A Look Back: Beaches

“Beaches” is a very depressing movie, though I’m sure on paper it looked more heartwarming. For one thing, only a minority of scenes actually take place on the beach. We begin with Bette Midler getting a call in the middle of singing rehearsal from her lifelong friend, played by Barbara Hershey, and then there’s a flashback to when young Bette (played with pizazz by Mayim “Blossom” Bialik) and young Barbara (Marcie Leeds) meet cute (but not too cutesy) when they are eleven and on vacation.  Mayim is a cocky budding child star, and the admiring Marcie winds up accompanying her to an impromptu audition for a talent show.  She doesn’t get the part, but the two decide to become pen pals.  They then grow up rapidly, until they turn into their adult counterparts.  At this point, the movie takes on the quality of a soggy soufflé, and if you continue to watch it to the end, other things will also get soggy, including your refreshments and your Kleenex.

While Bette chooses to Follow Her Dream and become a torch singer, Barbara turns into the perfect society wife.  When the two finally meet up again, Bette has a role in an off-off Broadway musical about the invention of the brassiere (really), and when Barbara watches it, her WASP sensibilities are badly shaken, but she tries to be supportive.  Alas, her repressed jealousy that her friend is leading a more exciting life than she is cannot be fully camouflaged, and the two “friends” wind up having an epic fight in a department store, the only amusing part of which is when a saleslady asks if she can be of service.  Fortunately, Barbara discovers her husband is cheating and that she is pregnant, providing a reason to make up without losing much face.  Unfortunately, however, there is a much less joyful reason for the women to bond in the near future.

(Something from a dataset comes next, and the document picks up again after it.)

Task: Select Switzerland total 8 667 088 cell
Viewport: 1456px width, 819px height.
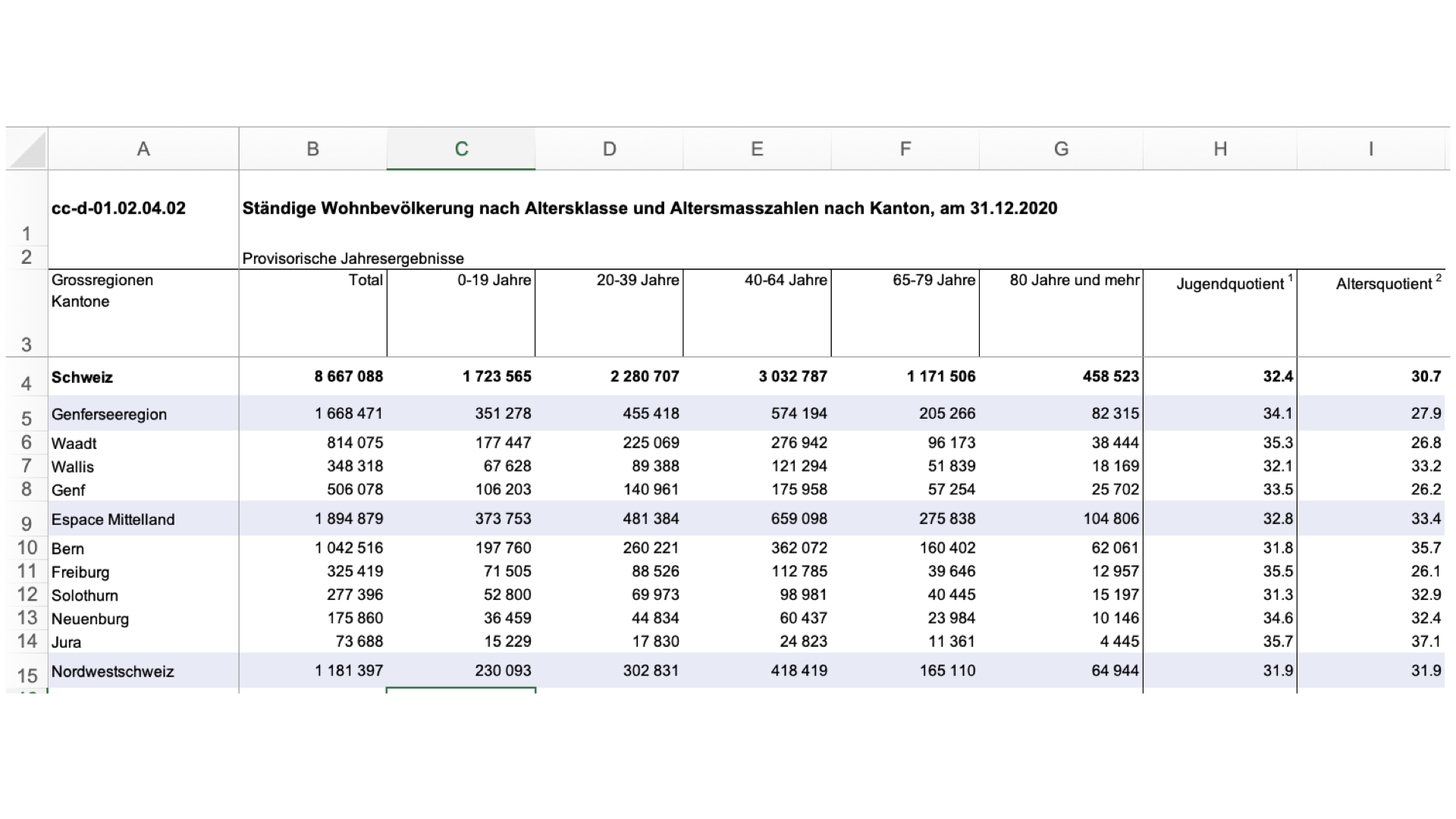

I went for years assuming Barbara here had developed some form of movie cancer – in which the patient usually looks pretty good, despite undergoing chemo, and in which the really unpleasant parts of illness happen off screen, but as it happens, she has some heart problem, and has waited too long to seek effective treatment.  By this time, the child is born, and it’s adorable little smart-mouthed girl.  The two friends return to their vacation spot, but since Barbara is dying, there is a cloud over things.  As she progresses through the stages of denial, anger and acceptance, things get grimmer and grimmer until the tragedy happens.  At the funeral, Bette belts out “Wind Beneath My Wings,” and eventually adopts the kid, since dad is no longer anywhere in the picture.  And that’s that.

“Beaches” has most of the surefire chick movie ingredients, and has some genuinely moving moments, but there are way too many scenes where the characters snipe at each other, and you find yourself thinking that permanent estrangement would not be a bad idea.  However, if you want to watch something that will have you sniffling at the end, this is perfect.  To paraphrase a quote from “Field of Dreams,” the filmmakers must have been told, “If you make it, they will come – and cry.”